** Problem description **
Reproduce the rows from the one containing "Click the Einstellungen gear icon" down to the one containing "Looking at the screenshot, I should [x=1112, y=98].", substituting "Ruler tool" for "Measure tool" and leaving everything else unchanged.

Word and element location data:
+===+
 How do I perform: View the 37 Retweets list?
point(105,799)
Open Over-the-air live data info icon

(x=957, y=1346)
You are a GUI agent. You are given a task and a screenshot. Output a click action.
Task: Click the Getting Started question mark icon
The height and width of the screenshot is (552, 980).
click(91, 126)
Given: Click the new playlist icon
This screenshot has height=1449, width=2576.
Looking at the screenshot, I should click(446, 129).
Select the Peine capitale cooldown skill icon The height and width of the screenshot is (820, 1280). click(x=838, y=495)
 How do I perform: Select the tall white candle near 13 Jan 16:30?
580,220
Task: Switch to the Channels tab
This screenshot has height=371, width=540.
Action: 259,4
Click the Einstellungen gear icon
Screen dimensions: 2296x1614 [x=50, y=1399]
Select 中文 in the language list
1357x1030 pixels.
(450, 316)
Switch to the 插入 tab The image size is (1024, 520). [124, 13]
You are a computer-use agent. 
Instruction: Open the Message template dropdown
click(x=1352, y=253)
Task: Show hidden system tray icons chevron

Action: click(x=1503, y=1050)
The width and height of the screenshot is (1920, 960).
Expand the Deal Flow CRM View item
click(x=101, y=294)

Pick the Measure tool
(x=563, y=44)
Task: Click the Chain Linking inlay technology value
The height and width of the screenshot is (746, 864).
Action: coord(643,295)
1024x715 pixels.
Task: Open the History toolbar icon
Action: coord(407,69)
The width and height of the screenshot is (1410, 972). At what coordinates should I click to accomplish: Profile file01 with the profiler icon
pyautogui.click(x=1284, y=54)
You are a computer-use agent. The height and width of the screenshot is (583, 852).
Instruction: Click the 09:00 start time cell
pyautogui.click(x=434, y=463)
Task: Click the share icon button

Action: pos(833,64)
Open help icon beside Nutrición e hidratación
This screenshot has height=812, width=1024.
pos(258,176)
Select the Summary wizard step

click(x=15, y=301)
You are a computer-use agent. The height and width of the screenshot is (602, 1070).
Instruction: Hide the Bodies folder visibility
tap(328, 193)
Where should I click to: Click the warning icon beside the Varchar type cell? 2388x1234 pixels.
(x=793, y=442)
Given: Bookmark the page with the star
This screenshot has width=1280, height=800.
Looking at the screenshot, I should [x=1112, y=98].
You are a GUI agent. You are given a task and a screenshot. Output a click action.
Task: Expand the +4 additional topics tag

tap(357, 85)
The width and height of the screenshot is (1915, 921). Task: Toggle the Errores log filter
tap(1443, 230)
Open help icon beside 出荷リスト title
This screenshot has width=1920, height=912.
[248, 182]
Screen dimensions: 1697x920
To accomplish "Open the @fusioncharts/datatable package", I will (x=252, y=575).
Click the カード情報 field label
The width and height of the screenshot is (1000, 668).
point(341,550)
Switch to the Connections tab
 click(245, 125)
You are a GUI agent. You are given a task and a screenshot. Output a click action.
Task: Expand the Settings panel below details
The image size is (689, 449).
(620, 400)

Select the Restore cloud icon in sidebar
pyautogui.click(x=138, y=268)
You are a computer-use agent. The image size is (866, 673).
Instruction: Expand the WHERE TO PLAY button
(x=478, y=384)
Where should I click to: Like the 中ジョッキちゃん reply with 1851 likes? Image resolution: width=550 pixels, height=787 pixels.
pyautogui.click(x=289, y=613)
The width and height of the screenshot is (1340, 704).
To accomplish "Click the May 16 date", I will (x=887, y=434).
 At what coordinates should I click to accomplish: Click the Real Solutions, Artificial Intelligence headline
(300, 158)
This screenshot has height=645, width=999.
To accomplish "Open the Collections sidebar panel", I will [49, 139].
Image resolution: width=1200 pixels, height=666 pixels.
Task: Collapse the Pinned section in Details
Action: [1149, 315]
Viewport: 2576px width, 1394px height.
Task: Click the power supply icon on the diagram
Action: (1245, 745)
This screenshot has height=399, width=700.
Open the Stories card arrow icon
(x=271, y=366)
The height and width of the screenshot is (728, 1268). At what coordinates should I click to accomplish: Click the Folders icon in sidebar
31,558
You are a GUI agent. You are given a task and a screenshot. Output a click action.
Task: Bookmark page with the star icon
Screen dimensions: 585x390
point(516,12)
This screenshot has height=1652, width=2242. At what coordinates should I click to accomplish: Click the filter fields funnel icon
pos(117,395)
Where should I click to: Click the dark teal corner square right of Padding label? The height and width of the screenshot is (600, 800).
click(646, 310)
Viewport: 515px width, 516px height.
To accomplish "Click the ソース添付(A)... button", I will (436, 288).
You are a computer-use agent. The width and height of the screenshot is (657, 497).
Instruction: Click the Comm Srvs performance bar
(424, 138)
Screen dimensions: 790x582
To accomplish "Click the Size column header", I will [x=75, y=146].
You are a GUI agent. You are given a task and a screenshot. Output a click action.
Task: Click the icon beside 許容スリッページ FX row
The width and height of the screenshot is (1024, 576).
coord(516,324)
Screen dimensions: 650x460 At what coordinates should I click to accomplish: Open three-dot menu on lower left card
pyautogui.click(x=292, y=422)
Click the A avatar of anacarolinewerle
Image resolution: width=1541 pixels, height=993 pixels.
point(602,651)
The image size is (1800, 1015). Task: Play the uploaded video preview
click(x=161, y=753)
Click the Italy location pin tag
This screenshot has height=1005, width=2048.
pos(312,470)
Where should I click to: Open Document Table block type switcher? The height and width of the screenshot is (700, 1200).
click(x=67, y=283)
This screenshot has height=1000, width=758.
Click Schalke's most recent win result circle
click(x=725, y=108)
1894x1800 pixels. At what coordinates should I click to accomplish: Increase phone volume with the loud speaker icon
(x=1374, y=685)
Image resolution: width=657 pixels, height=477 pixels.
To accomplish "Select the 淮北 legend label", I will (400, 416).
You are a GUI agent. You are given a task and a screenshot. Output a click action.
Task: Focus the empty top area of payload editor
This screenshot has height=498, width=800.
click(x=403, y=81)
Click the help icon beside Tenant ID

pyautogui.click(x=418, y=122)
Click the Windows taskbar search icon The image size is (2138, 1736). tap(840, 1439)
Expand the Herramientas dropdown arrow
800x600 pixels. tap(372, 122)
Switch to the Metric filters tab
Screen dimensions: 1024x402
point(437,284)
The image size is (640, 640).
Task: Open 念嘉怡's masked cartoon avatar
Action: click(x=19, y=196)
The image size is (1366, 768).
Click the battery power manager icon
+===+
** Correct answer **
Click the Einstellungen gear icon
Screen dimensions: 2296x1614 [x=50, y=1399]
Select 中文 in the language list
1357x1030 pixels.
(450, 316)
Switch to the 插入 tab The image size is (1024, 520). [124, 13]
You are a computer-use agent. 
Instruction: Open the Message template dropdown
click(x=1352, y=253)
Task: Show hidden system tray icons chevron

Action: click(x=1503, y=1050)
The width and height of the screenshot is (1920, 960).
Expand the Deal Flow CRM View item
click(x=101, y=294)

Pick the Ruler tool
(x=563, y=44)
Task: Click the Chain Linking inlay technology value
The height and width of the screenshot is (746, 864).
Action: coord(643,295)
1024x715 pixels.
Task: Open the History toolbar icon
Action: coord(407,69)
The width and height of the screenshot is (1410, 972). At what coordinates should I click to accomplish: Profile file01 with the profiler icon
pyautogui.click(x=1284, y=54)
You are a computer-use agent. The height and width of the screenshot is (583, 852).
Instruction: Click the 09:00 start time cell
pyautogui.click(x=434, y=463)
Task: Click the share icon button

Action: pos(833,64)
Open help icon beside Nutrición e hidratación
This screenshot has height=812, width=1024.
pos(258,176)
Select the Summary wizard step

click(x=15, y=301)
You are a computer-use agent. The height and width of the screenshot is (602, 1070).
Instruction: Hide the Bodies folder visibility
tap(328, 193)
Where should I click to: Click the warning icon beside the Varchar type cell? 2388x1234 pixels.
(x=793, y=442)
Given: Bookmark the page with the star
This screenshot has width=1280, height=800.
Looking at the screenshot, I should [x=1112, y=98].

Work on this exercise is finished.